Step 1: Visiting a Healthcare Provider Within Your Employer Health Plan
Employees enrolled in employer-sponsored plans through Allied Benefit begin the claims process the moment they receive care. When services are rendered by in-network providers, the provider usually submits the claim directly to Allied Benefit Systems.
If the provider is out-of-network or does not file on behalf of the patient, employees may need to collect itemized receipts and manually submit a claim via the Allied Benefit member portal.
Step 2: Claim Submission via Allied Benefit Systems Portal
Manual claim submission requires accurate documentation, including the provider’s name, tax ID number, dates of service, and CPT or diagnosis codes. Supporting documents such as referral forms or pre-authorizations (if required) should also be uploaded.
Claims can be submitted online through the secure Allied Benefit portal, which provides step-by-step guidance and real-time status updates.
Step 3: How Allied Benefit Processes the Claim
Once the claim is received, Allied Benefit Systems adjudicates the claim based on:
- Your plan’s coverage details
- Whether services are medically necessary
- Provider’s in-network status
- Applicable deductibles, co-pays, or co-insurance
Claim review typically takes 7 to 14 business days. During this period, employees can log into their member dashboard to track updates or request clarification.

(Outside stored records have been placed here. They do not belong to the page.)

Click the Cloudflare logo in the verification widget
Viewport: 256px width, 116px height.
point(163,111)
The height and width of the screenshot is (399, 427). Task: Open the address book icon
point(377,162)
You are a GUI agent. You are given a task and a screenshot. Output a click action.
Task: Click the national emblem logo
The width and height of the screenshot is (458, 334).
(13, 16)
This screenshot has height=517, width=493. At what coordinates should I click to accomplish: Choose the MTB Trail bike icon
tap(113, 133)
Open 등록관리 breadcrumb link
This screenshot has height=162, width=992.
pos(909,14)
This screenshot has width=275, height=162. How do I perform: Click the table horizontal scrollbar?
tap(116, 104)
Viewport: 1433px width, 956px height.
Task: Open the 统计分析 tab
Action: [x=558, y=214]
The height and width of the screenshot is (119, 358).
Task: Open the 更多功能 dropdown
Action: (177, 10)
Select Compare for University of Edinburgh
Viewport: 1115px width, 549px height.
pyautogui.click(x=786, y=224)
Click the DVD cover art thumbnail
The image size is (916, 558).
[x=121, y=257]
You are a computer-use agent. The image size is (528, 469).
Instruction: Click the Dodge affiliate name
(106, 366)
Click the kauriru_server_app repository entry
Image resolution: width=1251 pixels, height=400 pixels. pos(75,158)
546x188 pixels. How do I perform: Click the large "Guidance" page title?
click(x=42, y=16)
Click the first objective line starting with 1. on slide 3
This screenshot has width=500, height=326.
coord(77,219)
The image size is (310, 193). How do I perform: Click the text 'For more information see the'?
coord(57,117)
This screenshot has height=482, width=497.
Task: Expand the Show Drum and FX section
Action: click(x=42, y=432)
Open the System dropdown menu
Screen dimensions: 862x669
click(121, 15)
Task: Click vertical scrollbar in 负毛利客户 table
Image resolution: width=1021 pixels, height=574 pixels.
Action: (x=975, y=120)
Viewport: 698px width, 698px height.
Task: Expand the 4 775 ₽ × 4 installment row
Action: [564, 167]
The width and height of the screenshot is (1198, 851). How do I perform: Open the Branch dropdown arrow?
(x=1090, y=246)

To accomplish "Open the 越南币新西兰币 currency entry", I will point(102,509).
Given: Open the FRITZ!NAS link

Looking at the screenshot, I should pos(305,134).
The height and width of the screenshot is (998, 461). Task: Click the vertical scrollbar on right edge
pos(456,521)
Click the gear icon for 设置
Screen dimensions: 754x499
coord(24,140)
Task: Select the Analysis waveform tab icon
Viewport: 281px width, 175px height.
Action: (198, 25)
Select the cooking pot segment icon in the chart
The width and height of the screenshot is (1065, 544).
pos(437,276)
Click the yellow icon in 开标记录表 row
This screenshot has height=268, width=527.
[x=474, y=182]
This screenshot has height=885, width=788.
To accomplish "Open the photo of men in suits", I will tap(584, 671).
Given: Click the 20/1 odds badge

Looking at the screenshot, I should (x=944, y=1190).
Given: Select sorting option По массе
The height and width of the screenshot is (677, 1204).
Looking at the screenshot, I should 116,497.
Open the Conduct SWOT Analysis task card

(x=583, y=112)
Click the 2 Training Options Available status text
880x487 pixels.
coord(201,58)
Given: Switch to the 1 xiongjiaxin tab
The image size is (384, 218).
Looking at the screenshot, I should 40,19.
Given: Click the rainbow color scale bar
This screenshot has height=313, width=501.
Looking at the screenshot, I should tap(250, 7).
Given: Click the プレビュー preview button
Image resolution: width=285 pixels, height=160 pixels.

For employers managing multiple plans, plan administration tools are also available through Allied.
Step 4: Explanation of Benefits (EOB) and What It Means
After processing, an Explanation of Benefits (EOB) is generated. This document details the amount billed by the provider, the portion paid by Allied Benefit, and any patient responsibility.
Understanding the EOB is crucial to avoid confusion between the summary and an actual bill. If the claim was only partially covered, reasons will be outlined clearly.
Step 5: Filing an Appeal If a Claim Is Denied
In case of denial, employees can initiate an appeal using the claims portal. Common reasons for denial include services not covered by the plan, lack of prior authorization, or missing information.
To appeal:
- Review the EOB for the denial reason
- Gather relevant documents (provider letters, medical records)
- Submit an appeal request through the Allied Benefit Systems appeals process
Appeals must typically be filed within 180 days of receiving the denial.
Step 6: Final Payment or Reimbursement
Once the appeal is reviewed or the original claim is approved, payments are processed. In-network providers receive payments directly. For out-of-network services, employees may be reimbursed. Direct deposit is an available option via the Allied portal.
Keeping track of all correspondence and documents ensures smoother resolution in future claims.